The Conversation Irony

Harry's Paranoia (Situational Irony)

A central irony of the film is Harry's personal relationship to surveillance. While Harry is a surveillance expert—"the best bar none," as Bernie says—he is exceedingly paranoid about being surveilled himself. He has three locks on the door to his apartment, a burglar alarm, and calls the woman at the front desk to give her an extensive lecture on how he wants to be the only person with access to his apartment. For someone who is so good at insinuating himself into the private affairs of others, he has a rather paranoid relationship to his own privacy. In fact, the tight hold that Harry has on his private affairs is so all-consuming, that it prevents him from having a personal life.

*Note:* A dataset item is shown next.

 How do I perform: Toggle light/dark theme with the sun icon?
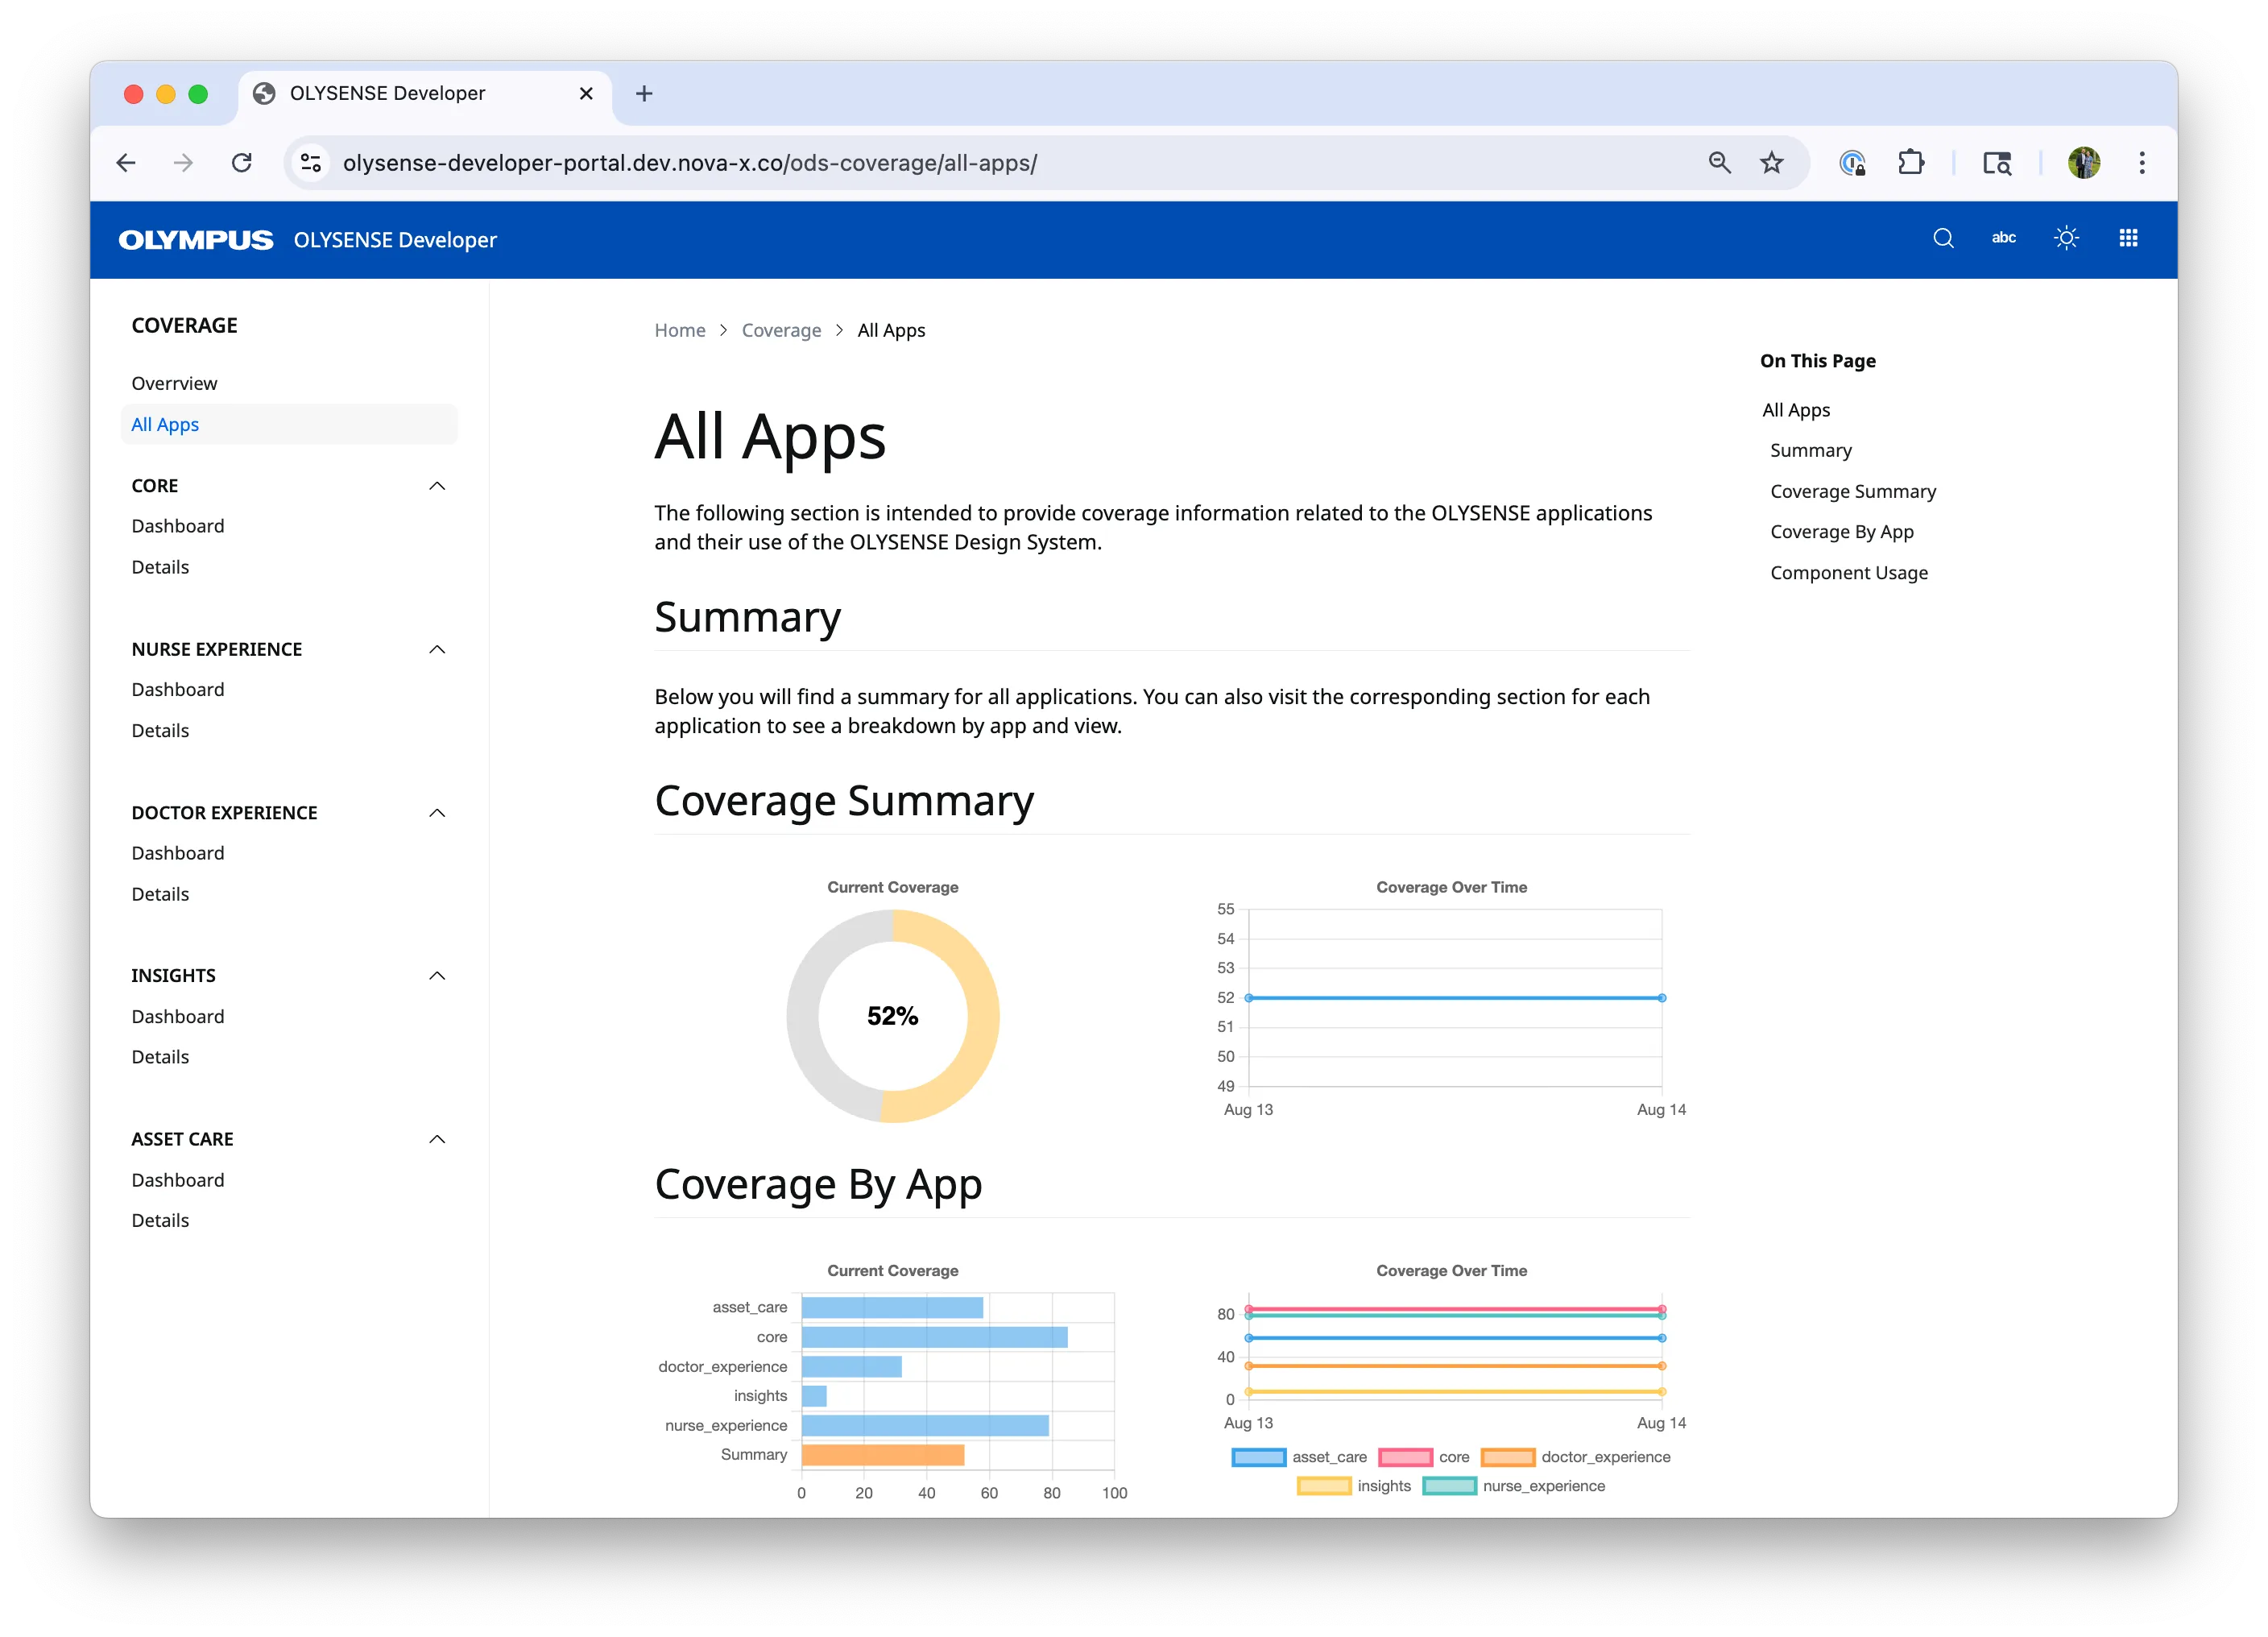2067,238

The Director's Death (Situational Irony)

While Harry believes that Ann's life is in danger, worrying that the director will kill her when he gets proof that she is having an affair, at the end of the movie we discover that it was actually Ann and Mark who killed the director. Harry's expectation was that he could save the life of the two lovers, but instead, they were the murderers. This reversal becomes the twist ending of the film. The people who seemed like the victims become the perpetrators, completely subverting both Harry's and the audience's expectations.

Meredith Steals the Tapes (Situational Irony)

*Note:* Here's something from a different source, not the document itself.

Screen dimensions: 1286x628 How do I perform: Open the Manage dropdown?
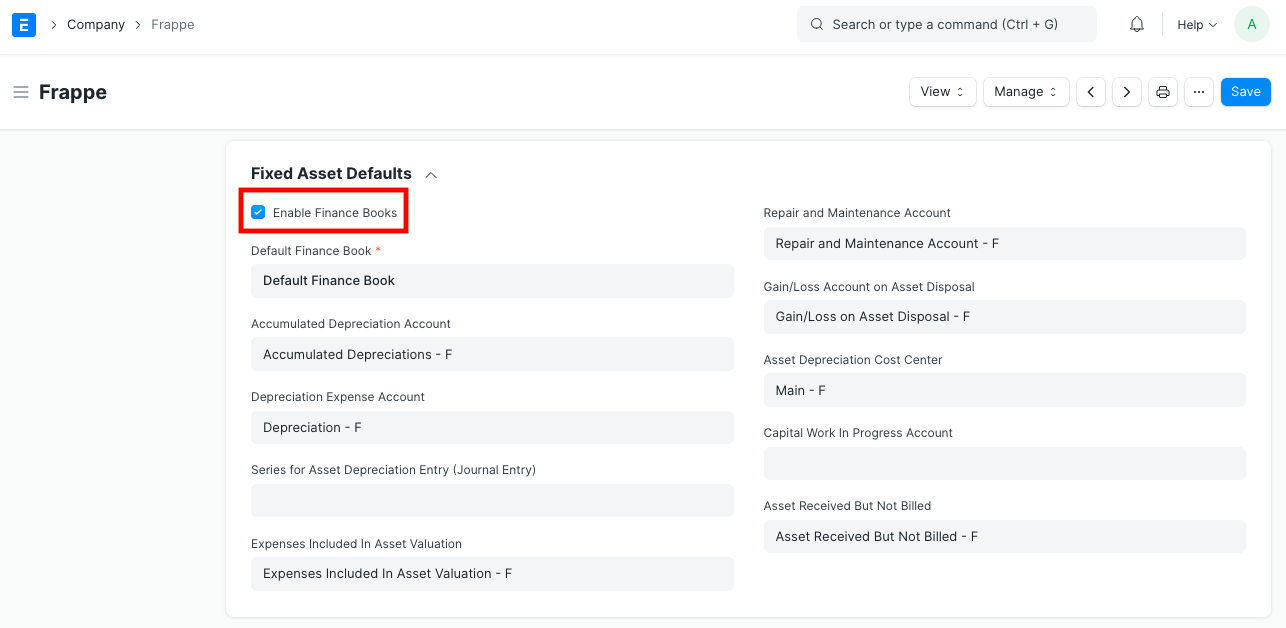pos(1025,91)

Harry keeps a very tight hold on his life and on the all-important tapes. He becomes angry and paranoid when Stan begins to tell Bernie and the other people about the tapes, urging him to stop. However, that night, he is seduced by Meredith and allows her to spend the night with him at the office. Harry does not suspect that Meredith has any ulterior motives whatsoever, and plays the tapes obsessively before they go to bed. When he awakens, Meredith has stolen the tapes, and they get back into the director's hands. The irony is that while Harry is so careful, he allows himself to fall under the spell of Meredith, a femme fatale who ends up stealing from him.

Harry Gets in too Deep (Situational Irony)

Over the phone, Martin Stett urges Harry that the tapes have nothing to do with him and that he should just do his job—an urging that mirrors Harry's own advice to Stan in the office. Counter to Martin's warning, however, Harry gets more and more involved in the implications of the tapes, anxious that something unethical will happen because of them and because of his work. Harry is desperate to know what will happen if the tapes get into the wrong hands, which ultimately leads him to follow Ann, Mark, and the director to the hotel. Ironically enough, Harry ends up seeing and hearing too much, which makes him a suspicious witness in the eyes of the corporation, who have bugged Harry's apartment and are keeping close tabs on him. Thus, Harry's desire to prevent his own possible implication in a murder has in fact entwined him in one. Harry's ethical idealism only compromises his safety and privacy. This irony leaves us with the tragic final image: Harry alone in his apartment, surveilled and unable to find the surveillance devices in his decimated apartment.